The case required the Tribunal to consider 3 questions:
- Whether Ian had acquired a domicile of choice in Brazil by the time Nicholas was born (if not, he would have retained his UK domicile and Nicholas would have a UK domicile)
- If Ian had acquired a domicile of choice in Brazil by that point, was this abandoned before Nicholas turned 16 (in which case Nicholas would have a UK domicile of dependency)
- If Ian hadn’t abandoned his domicile of choice, so Nicholas was born with a Brazil domicile, had Nicholas acquired a domicile of choice in the UK by time the appellants were born.
The burden of proof for the first question fell on the appellants, for the remaining questions on HMRC.
Ian was born and raised in the UK to a UK domiciled father. He started working for the family business in 1960 and went on a 12 month assignment to Brazil. Shortly after his return to the UK, he returned to Brazil once again and married a Brazil national. Whilst in Brazil, Nicholas was born, in 1963. Under pressure from his family, Ian reluctantly returned to the UK in 1966 and acquired a home in Kensington.

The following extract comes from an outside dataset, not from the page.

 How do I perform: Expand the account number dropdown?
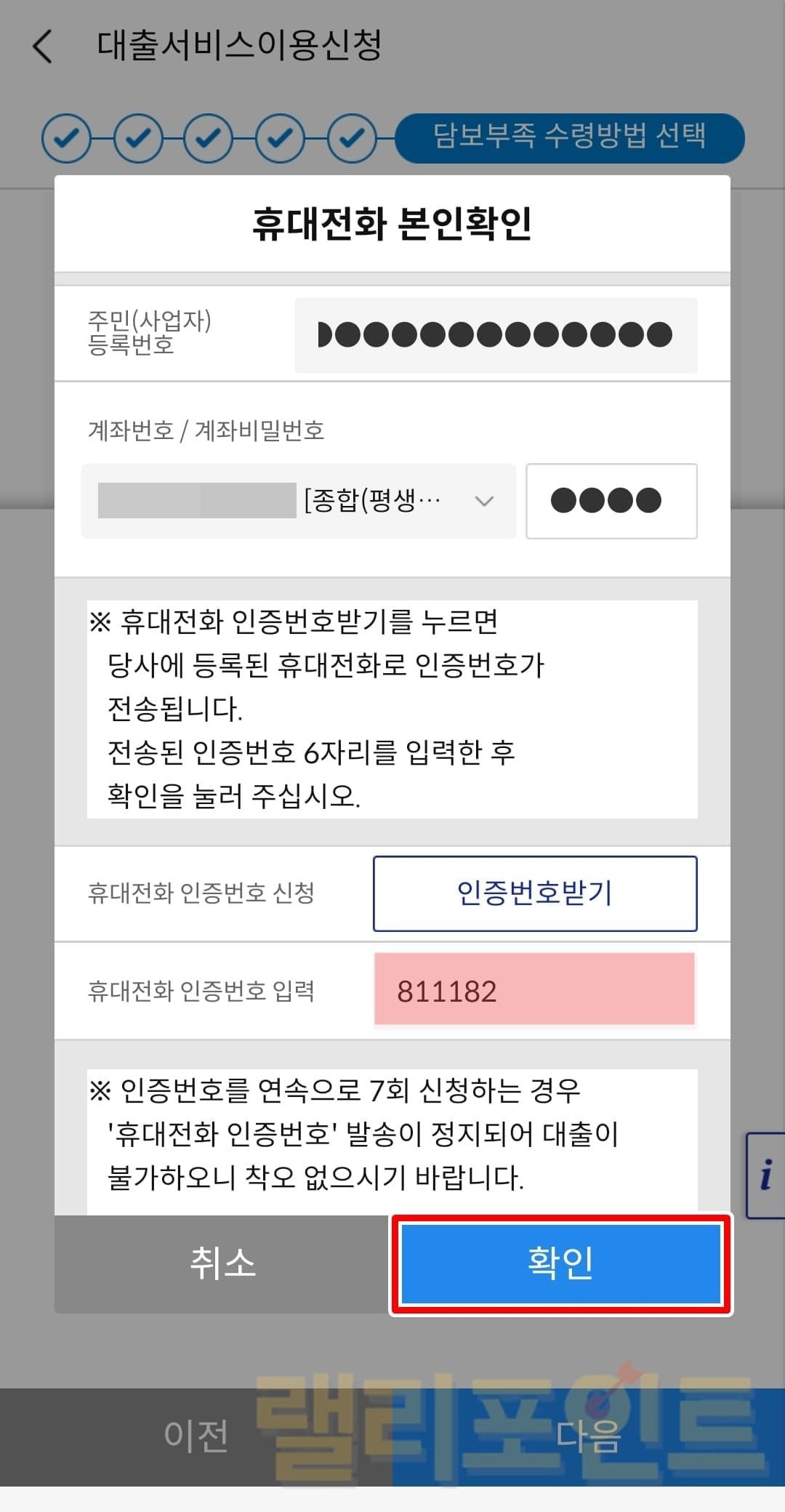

In 1974, he left the family company and set up his own business, but remained in the UK. Ian is now 87 and remains in the UK with his wife; he makes few trips to Brazil but is in regular contact with family and friends there.
Unsurprisingly in our opinion, the tribunal did not consider Ian had formed the intention to reside permanently or indefinitely in Brazil by 1963, primarily because his ability to earn a living relied on the family company, and he returned to the UK when requested in 1966. Furthermore, he did not return to Brazil when he had the opportunity to do so in 1974. None of this suggested that by 1963 he had made a settled intention to spend his life there.

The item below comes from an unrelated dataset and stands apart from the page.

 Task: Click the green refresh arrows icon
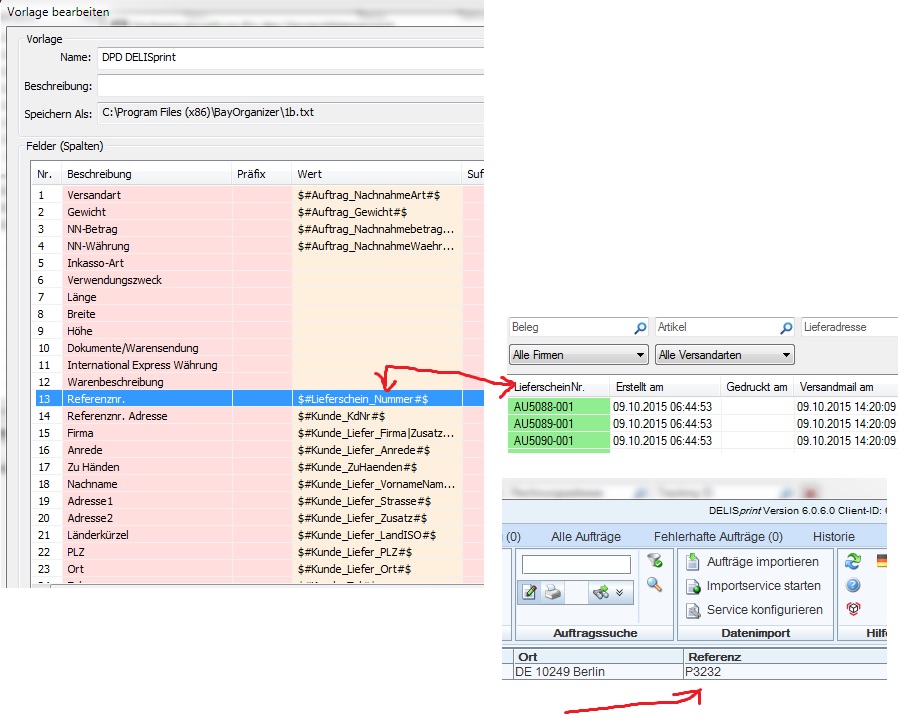click(853, 562)
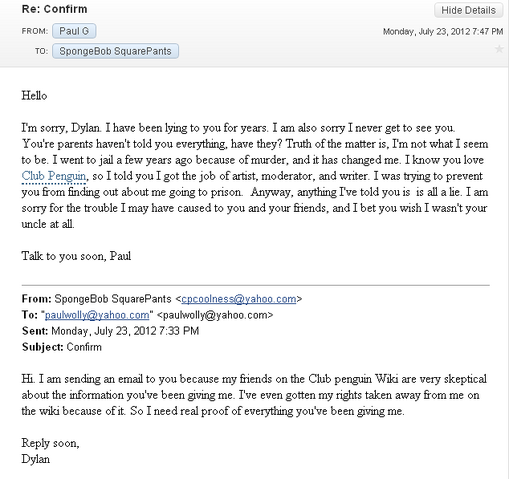
Task: Click the Monday, July 23, 2012 7:47 PM timestamp
Action: click(443, 32)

Ian was therefore held to have a UK domicile at the point that Nicholas was born, meaning that Nicholas, and consequently the appellants, also had a UK domicile at birth.
Although the finding of the tribunal on question one rendered the other questions redundant, the Tribunal nonetheless noted that HMRC satisfied their burden on both points. On question 2, Ian’s ties with the UK by 1979 were much stronger and he had not taken the chance to move back to Brazil in 1974. On question 3, the fact that Nicholas had acquired two properties in the UK, sent his children to school in the UK and not left the UK when he left the army all pointed to an intention of residing in the UK permanently.

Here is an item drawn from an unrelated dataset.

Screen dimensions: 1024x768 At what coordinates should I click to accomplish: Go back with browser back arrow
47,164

This is an interesting case, but not an unexpected outcome. What it does show, if anything, is that HMRC are prepared to argue at Tribunal that a non-UK domiciled taxpayer (or someone who claims to be) has acquired a domicile of choice in the UK, likewise they are reluctant to accept that a UK domiciled individual can acquire a domicile elsewhere – although admittedly the fact pattern in this case did little to help the appellants.